Tantangan Kementerian Pendayagunaan Aparatur Negara dan Reformasi Birokrasi dalam Mewujudkan Smart ASN Melalui Pelatihan dan Pengembangan SDM

Tantangan lainnya yaitu dari jumlah ASN sebanyak 4.286.918 pegawai, hanya sebanyak 572.000 pegawai yang telah melek teknologi (Kompas.com, 2019). Hal tersebut, menunjukkan bahwa hanya sebesar 13,35% pegawai yang mampu memanfaatkan teknologi. Oleh karena itu, dalam mewujudkan Smart ASN Kemenpan-RB perlu meningkatkan kegiatan pelatihan dan pengembangan, namun hal ini berjalan tidak efektif padahal berdasarkan Undang-Undang Nomor 5 tahun 2014 menjelaskan tiap ASN memiliki hak untuk mengembangkan kompetensinya minimal 20 jam pelajaran setiap tahun (LAN, 2018). Hal tersebut terjadi diakibatkan minimnya alokasi anggaran yang diberikan oleh suatu instansi dalam mengadakan pelatihan dan pengembangan, hal ini menjadi miris karena berdasarkan Reformasi Kepegawaian yang digaungkan oleh Kemenpan-RB bahwa ASN adalah aset bagi negara. Adapun peraturan terkait besaran anggaran pengembangan dan pelatihan yang harus dipenuhi oleh Pemerintah Daerah telah diatur dalam Peraturan Menteri Dalam Negeri Nomor 33 Tahun 2019, yaitu bagi Pemerintah Provinsi minimal sebesar 0,34% dan Pemerintah Kabupaten/Kota sebesar 0,16% (Kementerian Dalam Negeri, 2019). Salah satu instansi yang telah melanggar peraturan tersebut yaitu Pemerintah Provinsi Jawa Barat yang mengalokasi anggaran BPSDM tahun 2020 hanya sebesar 0,17% dan anggaran BPSDM teknis sebesar 0,07% (Pemerintah Provinsi Jawa Barat, 2020). Hal tersebut menunjukkan Pemprov Jawa Barat hanya memenuhi setengah dari besaran alokasi BPSDM yang ditetapkan dalam Permendagri, sehingga ASN tidak mendapatkan hak pengembangan kompetensi dengan layak dan pelaksanaan pengembangan dan pelatihan menjadi tidak maksimal. Oleh karena itu, Kemenpan-RB menjadi terhambat dalam mewujudkan Smart ASN yang kompeten.
Selain itu, pelaksanaan talent pool yang dilakukan BKN dengan koordinasi Kemenpan-RB juga dinilai tidak efektif.

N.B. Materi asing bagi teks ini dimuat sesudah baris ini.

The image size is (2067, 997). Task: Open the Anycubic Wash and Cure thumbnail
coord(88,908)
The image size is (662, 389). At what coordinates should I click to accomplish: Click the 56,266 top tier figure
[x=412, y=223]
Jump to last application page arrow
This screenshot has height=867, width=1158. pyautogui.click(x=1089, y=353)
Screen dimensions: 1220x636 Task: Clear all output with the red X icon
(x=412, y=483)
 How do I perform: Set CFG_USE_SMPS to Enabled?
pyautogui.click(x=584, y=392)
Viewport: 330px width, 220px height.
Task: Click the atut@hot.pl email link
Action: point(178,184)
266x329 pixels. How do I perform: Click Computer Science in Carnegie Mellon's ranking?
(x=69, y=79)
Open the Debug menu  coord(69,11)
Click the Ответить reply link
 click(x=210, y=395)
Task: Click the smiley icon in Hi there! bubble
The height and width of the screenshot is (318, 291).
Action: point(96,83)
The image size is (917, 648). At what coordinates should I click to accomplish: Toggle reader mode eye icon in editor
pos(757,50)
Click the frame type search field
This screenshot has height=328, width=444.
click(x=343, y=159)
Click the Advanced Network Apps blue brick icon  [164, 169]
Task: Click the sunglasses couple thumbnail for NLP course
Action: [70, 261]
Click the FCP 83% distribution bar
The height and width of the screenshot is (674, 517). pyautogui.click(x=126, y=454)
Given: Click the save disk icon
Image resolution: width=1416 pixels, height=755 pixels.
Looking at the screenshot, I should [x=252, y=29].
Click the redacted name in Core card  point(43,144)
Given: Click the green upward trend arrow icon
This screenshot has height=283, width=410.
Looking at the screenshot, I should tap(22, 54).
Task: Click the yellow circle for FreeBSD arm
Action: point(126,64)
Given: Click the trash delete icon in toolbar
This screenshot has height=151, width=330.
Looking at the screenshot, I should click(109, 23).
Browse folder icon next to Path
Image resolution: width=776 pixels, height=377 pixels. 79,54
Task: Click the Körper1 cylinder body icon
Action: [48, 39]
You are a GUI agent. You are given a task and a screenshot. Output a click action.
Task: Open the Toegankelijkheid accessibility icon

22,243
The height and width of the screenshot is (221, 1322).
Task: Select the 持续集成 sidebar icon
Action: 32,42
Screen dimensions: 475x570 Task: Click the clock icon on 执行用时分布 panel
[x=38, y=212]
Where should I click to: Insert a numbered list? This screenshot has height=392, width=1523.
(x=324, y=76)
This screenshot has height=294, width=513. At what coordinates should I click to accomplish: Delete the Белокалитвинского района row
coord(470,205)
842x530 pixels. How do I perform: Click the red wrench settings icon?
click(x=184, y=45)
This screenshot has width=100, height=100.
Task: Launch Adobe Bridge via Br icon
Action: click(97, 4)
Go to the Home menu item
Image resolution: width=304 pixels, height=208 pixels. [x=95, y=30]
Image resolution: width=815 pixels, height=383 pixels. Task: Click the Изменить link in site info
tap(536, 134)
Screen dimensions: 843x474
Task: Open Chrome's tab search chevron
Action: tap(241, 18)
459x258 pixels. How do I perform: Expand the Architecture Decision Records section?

Hal tersebut disebabkan oleh hasil pengolahan talent pool yang hanya bersifat rekomendasi untuk calon pimpinan, sehingga apabila suatu instansi tidak memperhatikan rekomendasi talent pool yang diberikan maka hal ini belum termanfaatkan dengan baik (Angga, 2017). Adapun, guna memetakan seluruh ASN dengan jabatan terbaik yang sesuai kompetensinya dibutuhkan implementasi manajemen talenta nasional ASN. Hal tersebut dapat memudahkan terwujudnya Smart ASN karena mampu meningkatkan kecepatan dan akurasi pelayanan publik, namun manajemen talenta nasional ini masih dalam tahap perencanaan dan belum diberlakukan (Humas MenPANRB, 2019). Dengan demikian, Kemenpan-RB perlu segera menetapkan sistem manajemen talenta nasional agar tiap institusi dapat mengetahui dan menempatkan pegawai sesuai dengan kompetensinya. Hal tersebut, dapat memicu motivasi pegawai untuk mengembangkan dirinya sehingga kualitas dan kompetensi SDM akan meningkat, kemudian mendorong terwujudnya Smart ASN di Indonesia.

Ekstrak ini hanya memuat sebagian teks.